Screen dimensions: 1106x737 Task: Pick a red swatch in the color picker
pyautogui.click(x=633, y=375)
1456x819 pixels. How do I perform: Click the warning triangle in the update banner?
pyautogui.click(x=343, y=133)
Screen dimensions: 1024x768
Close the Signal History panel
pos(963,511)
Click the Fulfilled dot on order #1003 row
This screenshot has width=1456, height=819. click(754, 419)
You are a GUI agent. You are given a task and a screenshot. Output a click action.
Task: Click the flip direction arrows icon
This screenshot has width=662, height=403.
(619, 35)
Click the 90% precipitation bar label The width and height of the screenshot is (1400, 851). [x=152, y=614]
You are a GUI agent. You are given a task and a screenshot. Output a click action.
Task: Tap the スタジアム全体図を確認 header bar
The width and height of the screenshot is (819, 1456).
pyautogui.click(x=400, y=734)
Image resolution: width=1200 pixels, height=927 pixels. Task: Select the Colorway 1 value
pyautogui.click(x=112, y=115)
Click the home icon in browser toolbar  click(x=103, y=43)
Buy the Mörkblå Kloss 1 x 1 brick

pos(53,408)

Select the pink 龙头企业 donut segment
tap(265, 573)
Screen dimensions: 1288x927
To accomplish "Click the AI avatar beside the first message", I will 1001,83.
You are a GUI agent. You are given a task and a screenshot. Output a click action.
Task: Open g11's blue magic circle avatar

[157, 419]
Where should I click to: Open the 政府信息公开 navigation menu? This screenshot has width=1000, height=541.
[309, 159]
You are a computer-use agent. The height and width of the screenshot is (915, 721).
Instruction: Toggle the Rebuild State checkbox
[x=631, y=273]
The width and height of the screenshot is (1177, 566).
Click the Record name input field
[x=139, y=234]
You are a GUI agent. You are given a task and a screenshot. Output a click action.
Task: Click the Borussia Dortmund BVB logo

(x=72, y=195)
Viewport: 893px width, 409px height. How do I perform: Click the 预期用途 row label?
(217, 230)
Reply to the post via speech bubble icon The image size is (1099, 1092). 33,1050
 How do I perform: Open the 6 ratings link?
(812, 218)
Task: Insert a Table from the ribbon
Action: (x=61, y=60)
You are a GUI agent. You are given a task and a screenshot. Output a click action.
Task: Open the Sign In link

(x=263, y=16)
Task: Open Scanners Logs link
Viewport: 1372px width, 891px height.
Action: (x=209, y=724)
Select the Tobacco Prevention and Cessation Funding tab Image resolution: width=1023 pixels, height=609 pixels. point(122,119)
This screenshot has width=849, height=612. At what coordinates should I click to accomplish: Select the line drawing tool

*-*-*

Please give the stretch from the line containing "Viewport: 893px width, 409px" through the end of the listing as a JSON list of strings, one string per line, leaving out blank lines.

[
  "Viewport: 893px width, 409px height. How do I perform: Click the 预期用途 row label?",
  "(217, 230)",
  "Reply to the post via speech bubble icon The image size is (1099, 1092). 33,1050",
  " How do I perform: Open the 6 ratings link?",
  "(812, 218)",
  "Task: Insert a Table from the ribbon",
  "Action: (x=61, y=60)",
  "You are a GUI agent. You are given a task and a screenshot. Output a click action.",
  "Task: Open the Sign In link",
  "(x=263, y=16)",
  "Task: Open Scanners Logs link",
  "Viewport: 1372px width, 891px height.",
  "Action: (x=209, y=724)",
  "Select the Tobacco Prevention and Cessation Funding tab Image resolution: width=1023 pixels, height=609 pixels. point(122,119)",
  "This screenshot has width=849, height=612. At what coordinates should I click to accomplish: Select the line drawing tool"
]